Which is the most common bacteria which is resistant to beta-lactam antibiotics ?
- Staphylococcus Aures because they contain the enzyme beta lactamase/ penicillinase
- To deal with this we created new drugs like Clavulanic acid and Methicillin. But then the S.Aures developed PBP mutations.
- The antibiotics wont fit into the PBP enzyme. That is how we developed MRSA ( Methicillin Resistant Staphylococcus Aures) .
- To treat MRSA we use reserve antibiotics such as Vancomycin and Teicoplanin
Tetracyclines: Protein synthesis Inhibitors
- Medications that prevent protein synthesis by binding to 30s subunit of ribosomes.
- Bind to the A -site on the 30S - inhibits binding of tRNA to mRNA ribosome complex. Shuts down protein synthesis before it starts.
Side effects
- Tetracyclines are broad spectrum. They target a wide variety of gram positive and negative bacteria.
- Often used to treat acne and community acquired pneumonia.

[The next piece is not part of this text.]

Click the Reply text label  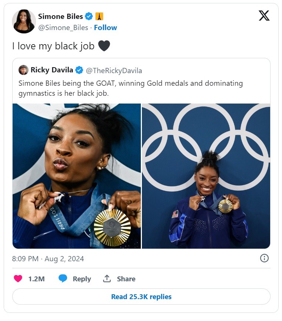82,279
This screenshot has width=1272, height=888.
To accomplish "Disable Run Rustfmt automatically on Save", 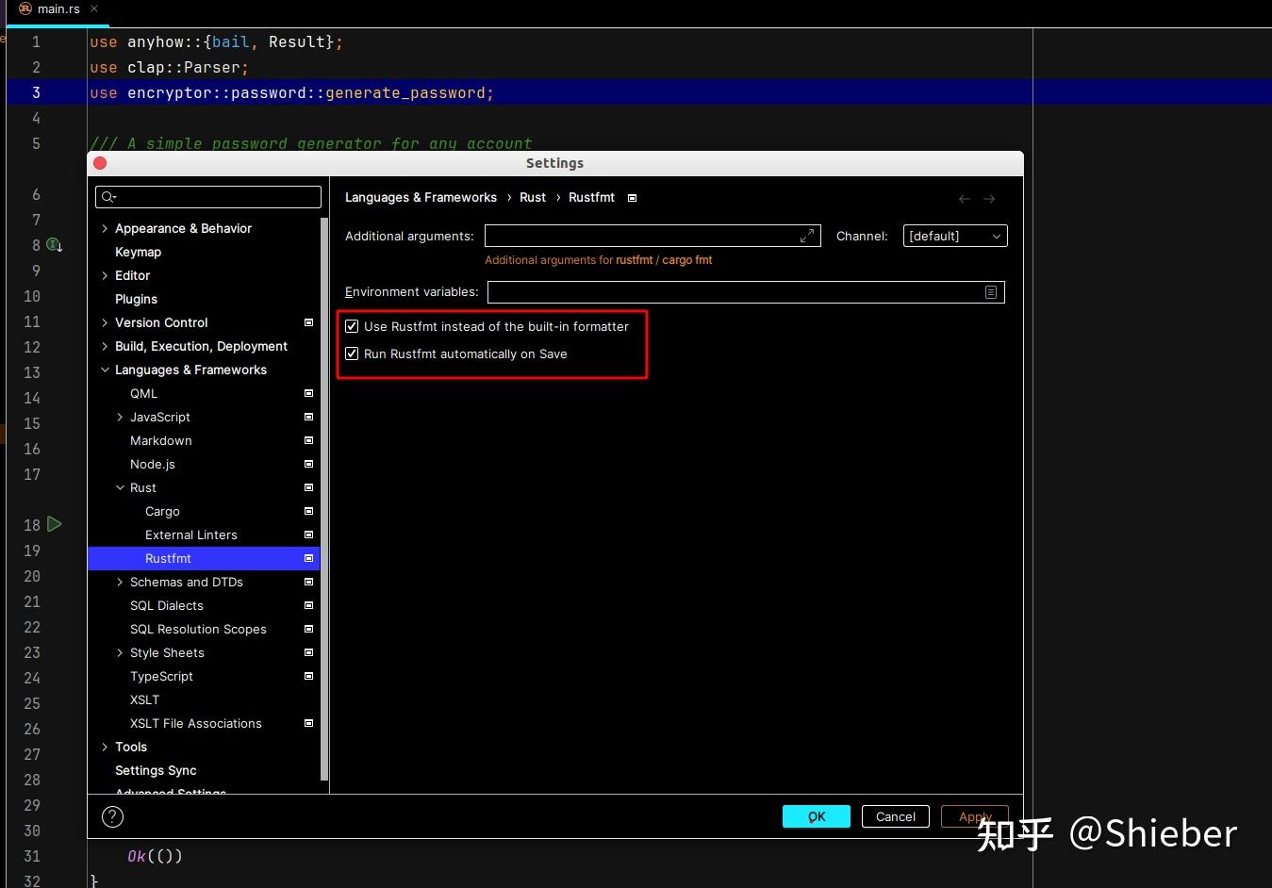I will point(352,354).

- Used to treat intracellular pathogens.
Side effects:
- Phototxicity (easily sunburn)
- Tinnitus
- Discoloiuration of teeth and bone
Contraindicated:
- Pregnant and breastfeeding women
- Children under 8 ( can accumulate in teeth and bone)
Penicillin: Cell wall synthesis inhibitors
- group beta-lactam antibiotics
- PBP enzymes bind to penicillin antibiotic and are destabalised (cannot function).
- Crosslining between peptidoglycan chains (NAM AND NAD) with transpeptide stops.
- Cell wall weak and unstable.
Aminoglycosides: Protein synthesis inhibitors
- inhibit bacterial ribosomes
- Only work on gram negative aerobic bacteria.
- irreversibly bind to 30S ribosomes - this decreases the amount of proteins synthesized.
- prevents translocation
Aminoglycoside side effects
- Ototoxic - damage hair and cochlea
- Inhibit the release of acetylcholine. can cause weakness and paralysis.
Contraindicated:
CANNOT USE FOR PREGNANT WOMEN
Sulfonamide: Antimetabolites
- Interefere with the synthesis of DNA, specifically folate.
- Folate/ Folic acid/ Vitamin B9 is neccesary for the synthesis of nucleic acids DNA and RNA.
- There are 3 stages to making folate. Sulfonamides block the first step.
- Bind to enzyme DHPS (DIhydropteroate Synthetase) and prevents the bacteria from making Dihydrioteroic acid.
Sulfonamides
- Broad spectrum can treat gram negative and gram positive
- Some people are allergic to sulfonamide - cause rash
- Some other med contain the sulfonamide functional group and can create sulfonamide when taken together such as Thiazide diuretics.
Trimethoprim
- Often used in combination with sulfamethoxazole. Combination called TMP/SMX. When used togther they are bacteriocidal.
- Inhibits the 3rd step of folate synthesis.
- Inhibits DHFR ( Dihydrofolate reductase) preventing the formation of Tetrahydrofolic acid.
- Broad spectrum antibiotic - gram negative and gram positive bacteria.
-
TMP/SMX
- Amongst other things effective against MRSA
Fluoroquinolones: DNA synthesis inhbitors
- floxacin
-Broad spectrum bactericidal antibiotics
- inhibit DNA topoisomerase
- Topoisomerase II (DNA gyrase) and Topoisomerase IV. Both cause double strand breaks in DNA.
- Topoisomerase allows the chromosomes to supercoil so that the DNA condenses. Without DNA can’t condense.
Macrolide antibiotics
- bind to the 50s subunit of ribosome and block translocation. The ribosome cant slide to the next codon on the mRNA
- Broad spectrum and bacteriostatic
- Used to treat Bartonella Pertussis, Typical Pneumonia, Atypical Pneumonia.